In 2007, a year of great change (and the only year to see more candidates in a preliminary than the current year) saw Dennis Irish and Grace Ross making the top 6 in the preliminary only to drop to 7th and 8th, respectively.  Incumbent Mike Perotto dropped from 8th to 11th; but (most interestingly of all) Joe Petty rose from 9th to 5th.

My philosophy of preliminary election voting

The preliminary will whittle down 16 candidates to 12.

We have never, ever seen an incumbent knocked off in a preliminary election, and I don’t think this year will be an exception.

However, we do tend to see slightly more turnover when there is at least one open seat and/or when there is a preliminary election.

I tend to vote for six non-incumbents I think will make for an interesting election (and who I would probably want to vote for in the general election).

Any incumbents I like will make the final cut, but my vote could make a difference for a challenger.

After the preliminary, candidates may make much of their (or a particular opponent’s) relative ranking.  If there’s one thing the past two preliminary elections have shown us, it’s that it’s important to make it to the final 12, and to keep campaigning — a strong (or weak) preliminary showing does not necessarily bode well (or ill) for the general election.

If you’re not sure who to vote for, we’ve posted a list of candidates, including a link to their web presence(s) and T&G interviews.

Bullet Voting
If Worcester had a proponent of bullet voting, it would be me.

In most at-large general elections, I’m faced with the following choices: 1-2 candidates I’m passionate about, 6-7 candidates I refuse to vote for, and a few candidates I’m ambivalent about.

How should I vote?

I will part company with what Mike and Brendan said on this week’s 508.

I will definitely vote for those candidates I’m passionate about.

That leaves me with 4-5 votes.

Should I vote for those I’m on the fence about?

I try to gauge how well those so-so candidates will do compared to the great candidates.

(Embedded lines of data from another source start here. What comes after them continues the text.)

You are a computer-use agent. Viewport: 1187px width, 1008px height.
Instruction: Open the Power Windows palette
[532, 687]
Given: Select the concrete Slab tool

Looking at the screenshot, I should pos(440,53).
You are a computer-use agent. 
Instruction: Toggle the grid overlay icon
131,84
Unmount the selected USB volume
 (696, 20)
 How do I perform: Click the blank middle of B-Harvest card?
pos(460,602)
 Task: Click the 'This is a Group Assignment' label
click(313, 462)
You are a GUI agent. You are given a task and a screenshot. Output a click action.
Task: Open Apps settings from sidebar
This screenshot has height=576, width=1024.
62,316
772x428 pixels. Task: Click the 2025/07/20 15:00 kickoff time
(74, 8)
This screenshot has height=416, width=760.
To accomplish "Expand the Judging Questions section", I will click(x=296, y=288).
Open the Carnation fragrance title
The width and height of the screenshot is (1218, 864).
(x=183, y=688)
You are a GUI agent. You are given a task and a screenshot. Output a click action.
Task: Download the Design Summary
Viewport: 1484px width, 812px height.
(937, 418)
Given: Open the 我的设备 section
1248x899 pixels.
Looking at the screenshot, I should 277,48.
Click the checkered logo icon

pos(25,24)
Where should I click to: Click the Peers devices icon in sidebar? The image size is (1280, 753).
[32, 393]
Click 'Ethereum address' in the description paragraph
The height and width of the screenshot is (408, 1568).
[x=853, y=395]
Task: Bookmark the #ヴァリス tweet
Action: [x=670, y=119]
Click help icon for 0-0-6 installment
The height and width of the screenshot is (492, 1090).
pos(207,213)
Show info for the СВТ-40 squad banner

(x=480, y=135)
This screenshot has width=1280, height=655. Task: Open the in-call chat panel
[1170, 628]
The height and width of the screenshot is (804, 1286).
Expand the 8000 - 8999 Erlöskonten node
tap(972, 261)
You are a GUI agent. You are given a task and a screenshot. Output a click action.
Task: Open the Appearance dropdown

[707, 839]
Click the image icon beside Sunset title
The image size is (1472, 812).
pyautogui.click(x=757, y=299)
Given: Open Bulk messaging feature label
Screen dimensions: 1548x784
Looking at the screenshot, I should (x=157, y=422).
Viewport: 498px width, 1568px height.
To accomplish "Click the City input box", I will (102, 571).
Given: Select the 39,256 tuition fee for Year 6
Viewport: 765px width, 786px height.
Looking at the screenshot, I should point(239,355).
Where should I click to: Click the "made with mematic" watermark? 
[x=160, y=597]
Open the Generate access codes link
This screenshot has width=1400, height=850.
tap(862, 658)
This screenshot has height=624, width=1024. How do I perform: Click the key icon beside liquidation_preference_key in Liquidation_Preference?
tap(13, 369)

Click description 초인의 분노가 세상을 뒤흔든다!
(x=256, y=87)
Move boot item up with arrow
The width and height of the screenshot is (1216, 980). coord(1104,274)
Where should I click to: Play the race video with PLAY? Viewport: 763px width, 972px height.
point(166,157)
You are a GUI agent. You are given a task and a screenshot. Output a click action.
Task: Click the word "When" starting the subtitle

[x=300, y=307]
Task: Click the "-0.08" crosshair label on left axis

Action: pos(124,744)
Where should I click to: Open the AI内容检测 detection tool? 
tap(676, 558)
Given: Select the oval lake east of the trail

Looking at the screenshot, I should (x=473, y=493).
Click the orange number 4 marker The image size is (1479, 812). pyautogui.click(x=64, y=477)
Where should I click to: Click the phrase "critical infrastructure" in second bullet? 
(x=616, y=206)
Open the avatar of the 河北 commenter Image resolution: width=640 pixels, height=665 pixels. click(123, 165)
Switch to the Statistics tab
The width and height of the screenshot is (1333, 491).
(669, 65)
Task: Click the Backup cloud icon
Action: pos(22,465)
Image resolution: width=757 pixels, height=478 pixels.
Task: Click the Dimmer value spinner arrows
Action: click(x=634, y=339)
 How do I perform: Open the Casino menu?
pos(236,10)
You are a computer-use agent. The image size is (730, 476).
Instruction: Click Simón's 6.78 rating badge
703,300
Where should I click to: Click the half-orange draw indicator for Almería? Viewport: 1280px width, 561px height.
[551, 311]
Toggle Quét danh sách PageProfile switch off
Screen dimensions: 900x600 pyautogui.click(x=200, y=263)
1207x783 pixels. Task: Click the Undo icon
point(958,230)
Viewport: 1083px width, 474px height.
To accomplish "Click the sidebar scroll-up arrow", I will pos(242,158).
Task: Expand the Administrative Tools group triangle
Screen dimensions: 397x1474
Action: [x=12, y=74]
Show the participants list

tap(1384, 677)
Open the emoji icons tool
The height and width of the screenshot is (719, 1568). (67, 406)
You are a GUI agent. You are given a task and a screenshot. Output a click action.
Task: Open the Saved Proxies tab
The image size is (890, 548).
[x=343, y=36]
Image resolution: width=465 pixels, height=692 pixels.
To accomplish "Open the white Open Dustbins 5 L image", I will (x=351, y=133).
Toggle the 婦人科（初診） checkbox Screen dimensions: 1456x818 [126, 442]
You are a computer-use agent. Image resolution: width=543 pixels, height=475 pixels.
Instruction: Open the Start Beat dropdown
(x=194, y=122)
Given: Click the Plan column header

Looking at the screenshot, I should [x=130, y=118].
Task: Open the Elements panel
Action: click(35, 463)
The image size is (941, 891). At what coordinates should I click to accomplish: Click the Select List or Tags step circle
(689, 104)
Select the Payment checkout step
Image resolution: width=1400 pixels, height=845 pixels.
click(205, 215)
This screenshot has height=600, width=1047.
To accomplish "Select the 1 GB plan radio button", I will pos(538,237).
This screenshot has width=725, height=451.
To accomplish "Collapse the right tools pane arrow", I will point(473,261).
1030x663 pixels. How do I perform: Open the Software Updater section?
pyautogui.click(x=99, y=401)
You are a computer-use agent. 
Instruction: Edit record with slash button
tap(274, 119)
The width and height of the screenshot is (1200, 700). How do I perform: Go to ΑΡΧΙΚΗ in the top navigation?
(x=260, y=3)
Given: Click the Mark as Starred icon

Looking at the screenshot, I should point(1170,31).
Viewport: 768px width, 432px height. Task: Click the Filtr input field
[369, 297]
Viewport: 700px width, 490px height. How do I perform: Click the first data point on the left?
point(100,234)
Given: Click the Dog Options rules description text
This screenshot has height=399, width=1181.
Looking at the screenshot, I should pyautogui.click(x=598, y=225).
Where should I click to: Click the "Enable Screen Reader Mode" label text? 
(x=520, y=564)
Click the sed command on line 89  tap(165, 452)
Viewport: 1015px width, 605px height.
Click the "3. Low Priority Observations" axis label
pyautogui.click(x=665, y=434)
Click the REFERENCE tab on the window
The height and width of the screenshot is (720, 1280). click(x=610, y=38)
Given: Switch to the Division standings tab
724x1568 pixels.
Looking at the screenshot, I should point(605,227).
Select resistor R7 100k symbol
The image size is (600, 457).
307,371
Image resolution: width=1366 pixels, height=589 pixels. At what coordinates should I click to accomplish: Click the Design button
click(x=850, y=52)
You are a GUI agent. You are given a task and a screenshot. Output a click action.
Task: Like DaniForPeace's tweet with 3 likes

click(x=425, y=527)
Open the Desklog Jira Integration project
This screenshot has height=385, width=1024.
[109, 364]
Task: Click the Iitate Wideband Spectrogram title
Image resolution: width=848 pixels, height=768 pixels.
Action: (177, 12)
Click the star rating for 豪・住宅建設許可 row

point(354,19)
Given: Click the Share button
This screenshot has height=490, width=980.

If they’ll get fewer votes, I’ll throw them a vote.

If they’re stronger candidates, I won’t (for fear that they’ll bump my favorite candidates).

But I rarely bubble in six candidates on my ballot.

I’m not alone in bullet voting.

In 1987, there were 4.66 votes cast per ballot (for at-large council candidates).

There were always more than 4 votes per ballot until 2001, when only 3.8 votes were cast per ballot.

In the past three elections, the number of votes cast per ballot has been in the high 3s/low 4s.

That means that every voter is even more precious; at least half are bullet-voting (leaving at least one blank unfilled).

It’s not enough to be one candidate out of six for a voter; it’s being one candidate out of three or four.

Worcester has not traditionally seen candidates organizing into blocs (except if you count a “default incumbent” bloc). After the preliminary, it would be interesting (and exciting!) to see a group of 4-6 candidates come together to try to move voters away from bullet voting and towards a slate of candidates.

It would perhaps be natural for a mayoral candidate to organize a slate based on certain common goals for the city. As far as I can tell, Joe Petty would not do this, and Michael Gaffney wouldn’t have enough like-minded candidates, be they incumbent or challenger.

But whatever criteria you use to choose candidates, please vote tomorrow!